Le temps fit son œuvre et son irréparable ouvrage. La beauté du minbar se fana, sa splendeur pâlit, son lustre se dédora. Dans l’indifférence. Le salut advint fortuitement. En mars 1991, des spécialistes du Metropolitan Museum of Art de New York, venus choisir des pièces d’art pour une exposition ultérieure, furent époustouflés par la perfection du minbar, et ébahis devant l’état de décrépitude dans lequel il était tombé. Une qui en fut incroyablement émue, c’est Patti Brich. Galeriste au long cours, esthète gourmande, collectionneuse insatiable, Patti eut un jour le coup de foudre pour le Maroc et s’y amarra par le cœur et les sens.

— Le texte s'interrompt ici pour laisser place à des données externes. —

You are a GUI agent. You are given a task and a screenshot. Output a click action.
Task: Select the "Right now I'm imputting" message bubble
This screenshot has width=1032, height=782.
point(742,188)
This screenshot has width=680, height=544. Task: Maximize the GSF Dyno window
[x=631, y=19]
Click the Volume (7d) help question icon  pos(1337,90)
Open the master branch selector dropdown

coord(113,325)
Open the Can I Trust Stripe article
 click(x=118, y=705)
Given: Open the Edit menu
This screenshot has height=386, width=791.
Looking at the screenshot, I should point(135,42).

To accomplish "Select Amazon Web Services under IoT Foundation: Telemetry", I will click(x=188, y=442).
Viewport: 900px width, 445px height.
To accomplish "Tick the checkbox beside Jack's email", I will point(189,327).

Militer pour la sauvegarde d’une œuvre aussi sublime constituait une forme d’expression de son attachement. Dès lors, elle se démena comme un beau diable, persuada les pontes du Metropolitan de l’urgence de l’opération qu’elle parraine de bout en bout.

 

Le miracle s’accomplit. Dans une salle jalousement protégée du Palais Badi, le vétuste et magnifique minbar se prêta pendant de longs mois aux soins attentifs, attentionnés et tendres que lui portèrent les artisans Abdelhafid et Abderrahman, les restaurateurs du Metropolitan Museum of Art de New York et les experts du ministère des Affaires culturelles. Il reprit des couleurs, recouvra son éclat et retrouva sa jouvence. Une initiative hardie et heureuse émanant d’un être de bonne volonté.

 

Grandiose, fascinant, délicat

 

Vingt-deux ans après sa restauration en 1998 et la cérémonie d’inauguration de l’exposition permanente présidée le 29 avril 1998 par le Prince Héritier Sidi Mohammed, le plus vieux Minbar en bois en bon état de conservation du monde musulman est de nouveau à l’honneur. Dans le cadre du Mois du Patrimoine qui a lieu du 18 avril au 18 mai 2022 sous le thème «Le Minbar de la mosquée Koutoubia : Mémoire et souvenir», la Conservation du Palais Badi et l’association ATEED (1) organisent le jeudi 5 mai 2022, au Palais Badi, une série de conférences, une projection du film et une exposition sur la restauration du Minbar. Un événement qui permettra au grand public et aux spécialistes de redécouvrir l’histoire de ce chef-d’œuvre de l’art arabo-andalou et celle de sa restauration.

 

(1) ATEED pour l’art, la culture et le patrimoine, est une association à but non lucratif ayant pour objectif de renforcer l’offre artistique et culturelle au sein des établissements scolaires publics, et ce en s’appuyant sur la volonté de l’association d’utiliser le patrimoine culturel et artistique comme moyen d’accroître le développement humain et éducatif dans la ville de Marrakech et région. L’association soutient et accompagne la professionnalisation des artistes marocains émergents, elle permet de rendre visibles les talents des artistes de demain en leur donnant la possibilité d’exposer leurs travaux, et en les accompagnant dans la production et la réalisation de leurs projets.

 

Programme 
Conférences : «Le Minbar de la mosquée Koutoubia : Mémoire et souvenir»
- Intervention de Faten Safieddine, historienne de l'art et réalisatrice du documentaire «La restauration du Minbar de la Koutoubia», sur l’historique des évènements qui ont abouti à la restauration.
- Projection de la cérémonie inaugurale du Minbar au Palais Badi en avril 1998 par le Prince Héritier Sidi Mohammed.
- Intervention de Hasna El Haddaoui et de Said Idahmane sur la signification historique artistique du Minbar de la Koutoubia.
- Intervention de Mohamed Besbas sur Ali ben Youssef, rénovateur de l’histoire de la dynastie Almoravide.
- Témoignage d’artisans qui ont participé à la restauration du Minbar.
- Inauguration de l’exposition de photographies «De la conservation à l’exposition», portant sur la restauration du Minbar.
- Projection du film «La restauration du Minbar de la Koutoubia» réalisé par Faten Safieddine en 1998.
Carte Blanche
- Spectacle de danse contemporaine sous la direction de Taoufiq Izediou, présenté par Said Aït Al Moumen, Hassan Oumzili, Marouane Mezouar, Abdelmounaim Elallami .
«Le Melhoun, un patrimoine musical à perpétuer»
- Soirée animée par l’association de cheikh Jilali Mtired.